Face aux manœuvres impérialistes, la solidarité internationaliste des opprimés

Les Kurdes, comme tous les autres peuples opprimés, n’ont rien à attendre des puissances impérialistes. Et est suicidaire pour eux le jeu de dirigeants nationalistes qui cherchent à se frayer un chemin en naviguant, pour trouver des alliés, sur les rivalités des gouvernants de la planète4.
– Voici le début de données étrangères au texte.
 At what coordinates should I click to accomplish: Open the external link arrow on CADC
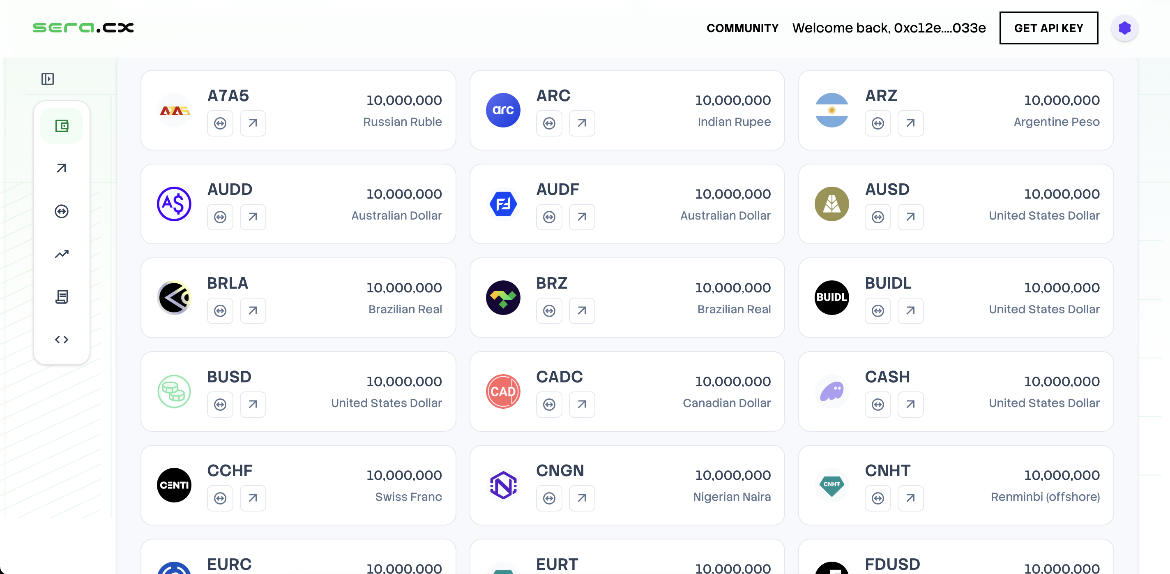tap(582, 404)
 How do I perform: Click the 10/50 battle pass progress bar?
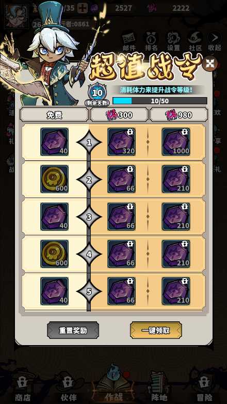160,101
Rien ne dit que le jeu des nouveaux dirigeants islamistes et apprentis dictateurs de Damas, des gouvernants de la Turquie qui les a aidés à arriver au pouvoir et des grandes puissances qui les ont applaudis ne pourrait pas être prochainement déjoué par la population syrienne elle-même. Probablement pas prête à accepter une nouvelle dictature remplaçant celle d’el-Assad contre laquelle elle s’était révoltée en 2011, ni à tolérer plus longtemps la guerre qui se poursuit sur son dos entre clans rivaux. On voit combien les Kurdes opprimés de Syrie, leurs frères de Turquie, d’Irak ou d’Iran, et la population syrienne elle-même, auraient intérêt à lier leur sort contre des dirigeants, tous inféodés à des degrés divers aux intérêts de puissances impérialistes.

Stefan Ino

 

 
1 Mais, côté Démocrates comme Républicains, on réfléchit à garder les Kurdes comme force d’appoint : « Après Israël, [les groupes kurdes] sont nos meilleurs alliés au Moyen-Orient ». déclarait Mike Maltz, nommé au poste de conseiller à la sécurité nationale par Trump.
2 Grâce à la médiation américaine, l’HTC a repris la main sur Deir ez-Zor, après que les FDS aient pris le contrôle de la province suite à la chute du régime el-Assad et aient été confrontés à des manifestations « anti-kurdes » de la part d’une partie de la population arabe.
3 https://anfenglish.com/news/zubeyir-aydar-we-must-be-the-voice-of-rojava-76757
4 Les Kurdes se trouvent notamment en plein cœur de la rivalité grandissante entre la Turquie et Israël, ces derniers ayant peut-être en tête de les utiliser pour limiter l’influence turque en Syrie, et donc au Proche-Orient.